Despite, that Disney's decided their answer lay in technology, which is how this analysis ended up in this blog. Let's look at Disney's original park curve: they Eliminated the filthy and dangerous element of an amusement park, Reduced wild rides, Increased magic and safety, and Created media tie-in. It worked.

Their new ride is in 3D; you ride through and play games that mimic the games people play at traditional traveling amusement parks, though there aren't prizes. Somehow it involves Toy Story. Disney: the ride sounds cool -- I'll eventually be on it -- but I don't get how it's transformative. An experience where you wait in line (ouch), ride through playing 3D carnival games (not bad but not breathtaking), then leave. I haven't seen it but it feels like red-ocean competition.

My guess is Disney should have thought about why people trade up to their parks, looked at the Chain of Buyers who decides to go to the Park's, and tried a gutsier move. For example, Disney knows modern people intensely dislike lines so why not focus on a strategy that gets rid of them?

Take the "ride" apart and put each 3D game into a series of mini-sections: make enough so none has an unmanageable line. If the lines get long, add more (and be glad at the expense: it exists only because of higher demand). Better yet, tie the game-playing experience into an online or console-based game that's somehow tied together. Kids practice on the Internet and Wii version, then show up at the park to kick-butt on the giant 3D one. That'll get kids to nag their parents to go to Disneyland, rather than the other way around.

Disney built a blue ocean by redefining the meaning of a Theme Park way back when. It's time to do it again; look to the non-customers, realize they're boxed-in at the top of their Strategic Group, confront the Chain of Buyers problem head-on, and think differently, like Walt did.

Putting people inside a video game sounds fun, but it also sounds a lot like an upscale version of the same thing people already have in their living rooms. If I find myself at California Adventure I'll try it, but I'll bet my kid would still prefer to hang at the pool or the beach. The experience there is also 3D, and amazingly realistic.

Saturday, February 9, 2008

Microsoft: The Vista of the Red Sea

Across Time

I've written kind words about Microsoft of way-back-when, so it's time to explain how they ended up listed as both a Blue and Red Ocean company. I use Windows Vista. I'm not saying that to try to gain sympathy, but rather because it's relevant to this blog. As every other tech commentator in the world has pointed out, Vista has ... issues.
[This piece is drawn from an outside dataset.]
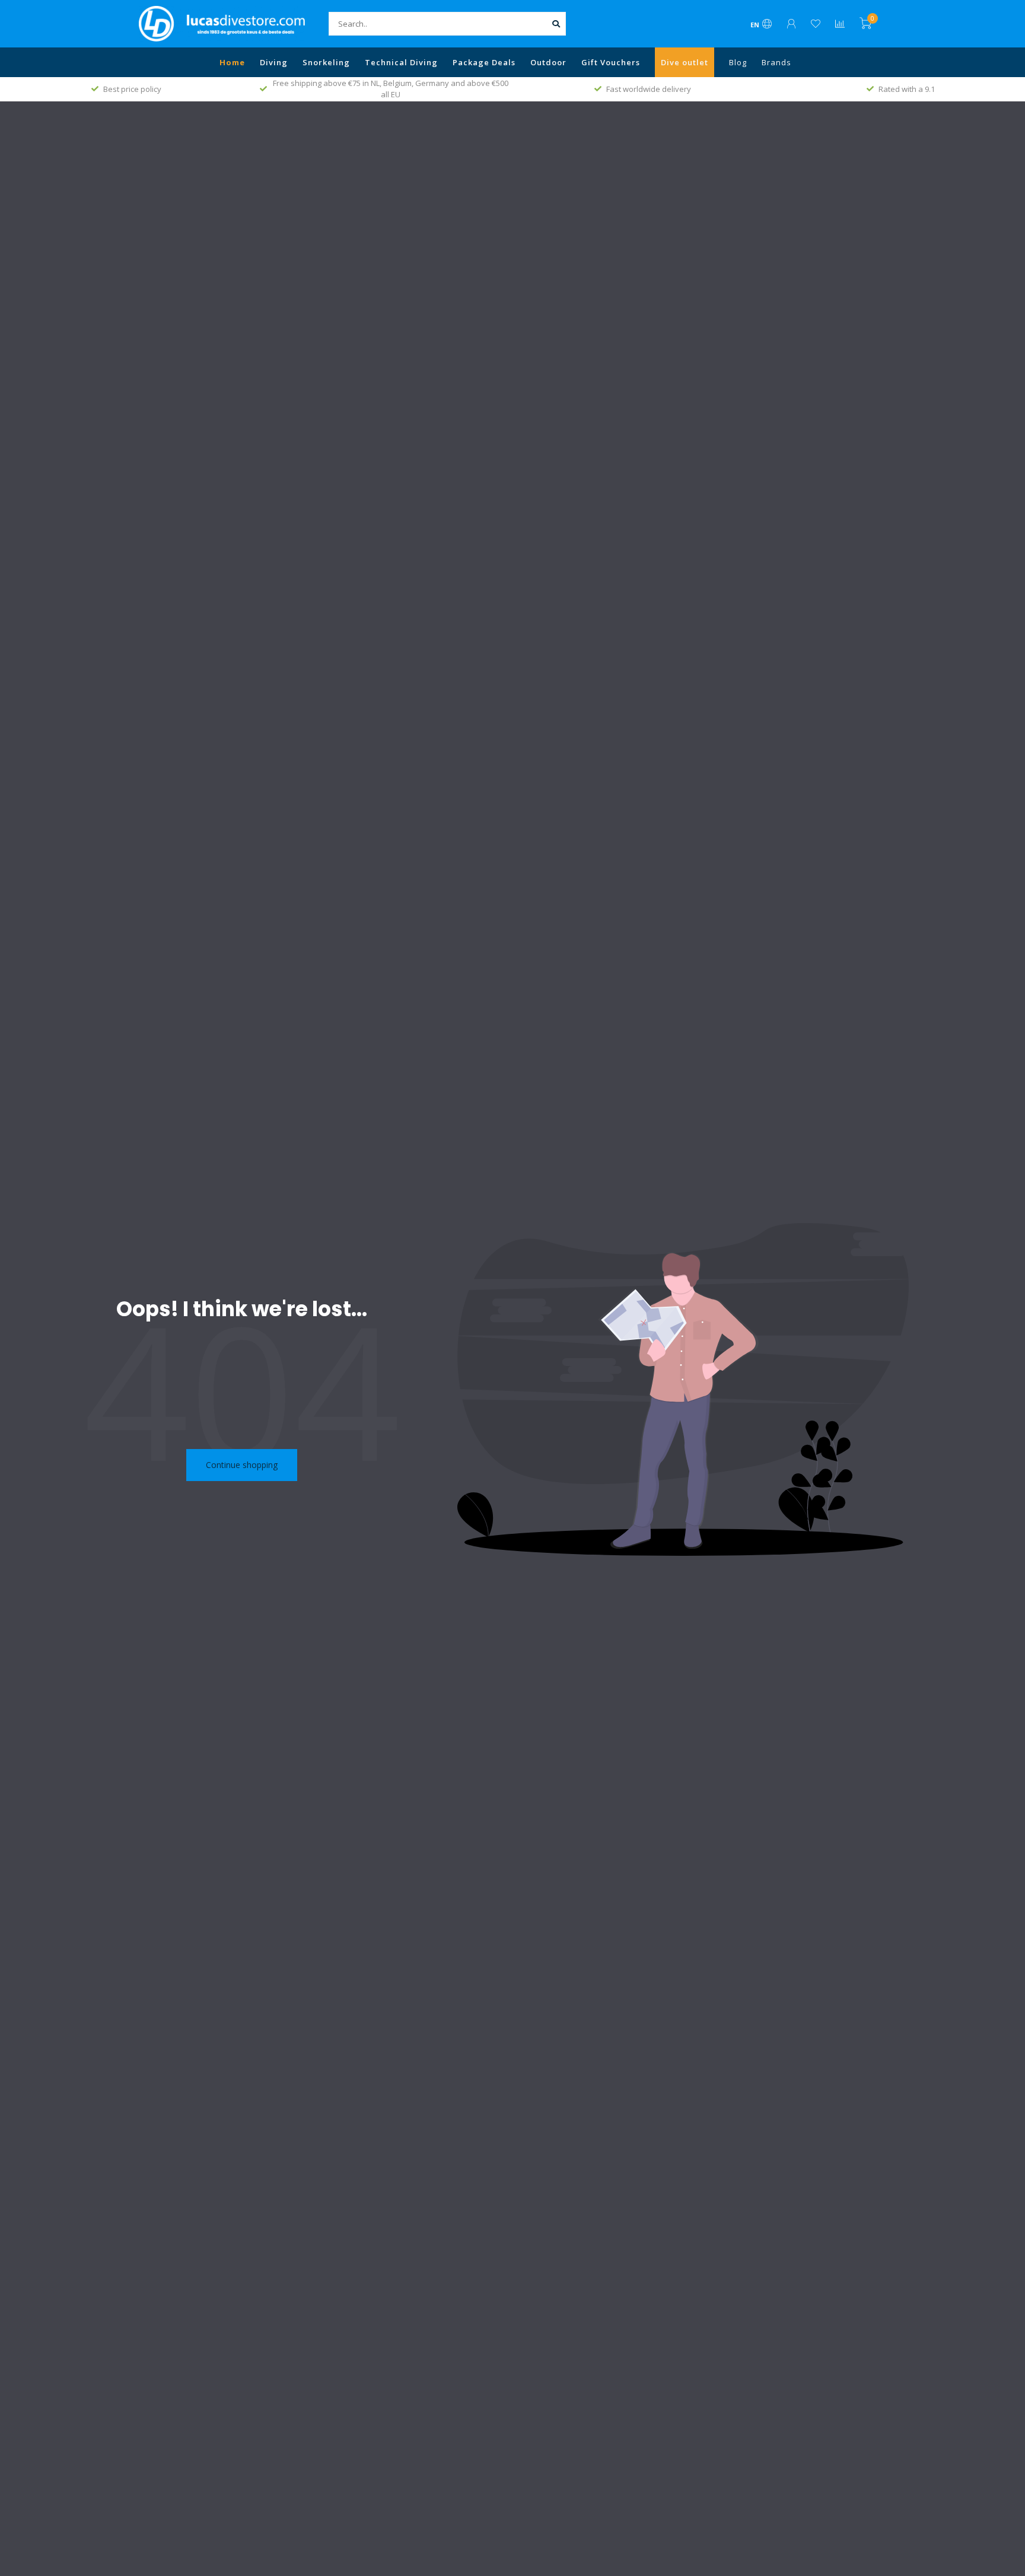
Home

Vista is the poster child for technical innovation: engineering for engineering’s sake, which doesn’t add value consumers care about.

The late, great, Harry Chapin in a live recording of his song “30,000 Pounds of Bananas” summed up the basic problem when discussing why his brothers weren't impressed with his latest work. "Harry," his brother Steve famously opined. "It sucks."

Bill, Steve, Ray, or whoever is running the show at Microsoft: Vista sucks. It's not just that it's buggy and slow and has too few features to justify its price. All those things are true, but if they were done to give us greater value we’d forgive: the Wii is slower than its competitors but we don’t care. The issue is there’s no Raise or Create here, and you don’t seem to have eliminated anything. It’s a giant collection of pieces: billions of dollars of digital stuff, for no apparent purpose.

When creating Vista, Microsoft wandered, like the ancient Egyptian army, into the middle of a parted Red Sea. They were chasing down Linux and Mac-OS like Pharaoh was chasing down the ancient Israelite's. To those Egyptian soldiers, things must've seemed just fine for awhile. They were standing in the middle of the Red Sea and bearing down on their slave workforce. They thought they were making progress when the walls came crashing down.

Microsoft, Windows is the cornerstone of your might – the business equivalent to the army of ancient Egypt -- and it's standing in the middle of a temporarily suspended Red Sea. Get out of there: learn from the six-paths; figure out what to eliminate and reduce, what to raise and create.

The ugliest of the six-paths is Across Time because it’s inviolable: you’re not going to escape it. Marketers see it simply as trends. It's that, but more. To matter, in BOS terms, a trend must be 1) decisive to your business, 2) irreversible, and 3) having a clear trajectory.

We aren't going to be running software off local computers forever. We're not sure when that will go away, but it won't be long. Microsoft; you know that. You knew that when Vista was being built. You ignored the trend, like the ancient Egyptian army ignored the strange state of the parted Red Sea. It's only a matter of time -- and not that much time -- until those red waves come crashing in. Go Blue before then.